Between 2013 and 2016, men in the UK have received, on average, an employer contribution of 7.8% of salary each year, compared to just 7.0% for women.
And that means women end up with an average £47,000 less in their pension pot than men – according Zurich calculations based on a 42-year working life.
So why is this happening?
One reason often cited is the fact that women must take long career breaks in order to bring up children. This factor is also blamed for the general gender pay gap, which is certainly a main cause in less pension contributions to women.
UK women in full-time employment earn 9.4% less than men (Office for National Statistics). In 2016, the average weekly wage for women working full-time was £12.82 compared to £14.16 earned by men.
Not only do women get paid less to start with. But also Zurich confirms that, “since 2013, women have received, on average, 1% of their salary less in employer pension contributions each year when compared to men.”
Is the reason for this lower proportional payment across the board because women are not in the top jobs? The stats might be reflecting the facts that the higher the salary, the more generous the pension package tends to be – and the higher the salary, the more likely it is to be a man than a woman that receives it.
Certainly the Daily Telegraph reports that, “men are more likely to work in sectors with generous pension schemes, and more likely to be promoted into senior roles which often come with better pension deals.”
UAE men and women disagree on gender gap
According to a survey conducted by the Ministry of Economy in January 2016:
- 29% of women believed that men were generally paid more than women at their company,
- 65% of men believed that this was not the case at their company,
What’s behind these statistics? Why do over twice as many men as women think the gender pay gap does not exist? Are the men simply in denial?
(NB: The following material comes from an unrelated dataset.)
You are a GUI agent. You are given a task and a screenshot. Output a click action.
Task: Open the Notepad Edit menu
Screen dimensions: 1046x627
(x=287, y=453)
One issue is that statistical research varies on the nature of the UAE pay gap.
We know – thanks to Jan 2017 research from HR consultants Universum Global that women in the UAE certainly expect to earn 99% what men do – and 2014 figures from the Institute of Management Accountants from indicate an actual pay gap of 3%.
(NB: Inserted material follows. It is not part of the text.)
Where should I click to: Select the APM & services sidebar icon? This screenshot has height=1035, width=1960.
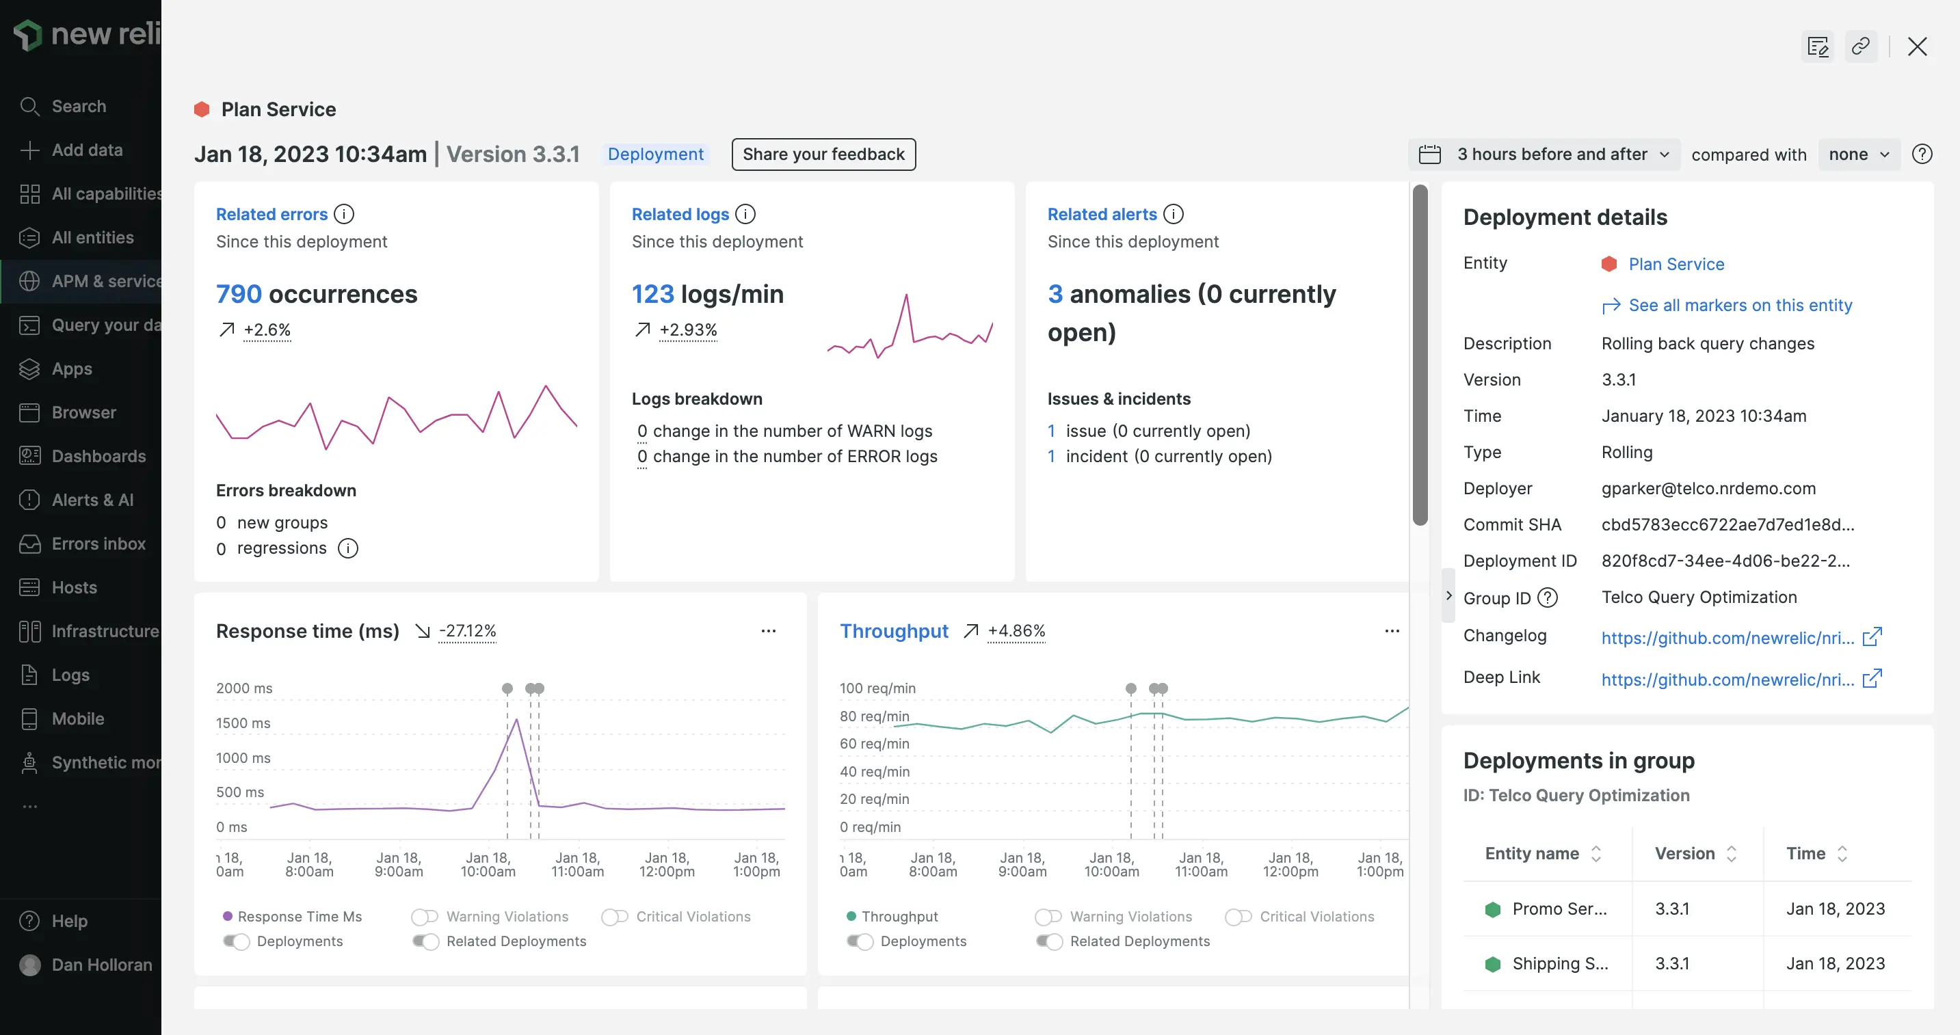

But how about this for an upset?
The Economist reported on expansive 2016 research which looked at 8m employees across 33 countries that, “the United Arab Emirates, on the other hand, has a reverse pay gap. Women at the same level, company and function actually earn 2% more than their male counterparts. This is partly because fewer women participate in the labour force, and those that do tend to have higher levels of education.”
What about the triple-lock pension policy?
Whether you’re male or female, if you’re a Brit with an interest in their pension then you will probably know about the triple-lock pension policy.
This is a UK Government policy which guarantees an annual increase of 2.5% in state pension payouts.
A parliamentary commission recommended in November 2016 that the policy should be scrapped and replaced with a “smoothed earnings link”, saving £15bn.
The triple-lock was intended to support all pensioners, regardless of gender. And, after the UK Spring Budget, there’s news that suggests the Government will be in no hurry to scrap it: the Budget revealed that average earnings are expected to rise by 3% a year until 2021, which means the triple-lock will not cost the Government anything for that period. That does not mean, however, that the Government will not act.
The only certainty, from our perspective here at Holborn Assets, is that the long-term future of the triple-lock policy is uncertain. Research published by the Work and Pensions Select Committee in November 2016 found that, to support the triple-lock annual increase in state pension payments, the State Pension Age (SPA) will need to rise to 70.5 years by 2060. This would have the effect of excluding more people in need.
The SPA is currently 65 for men, and 63 for women (the female SPA is rising until 2018 when it will be set at 65, the same as for men).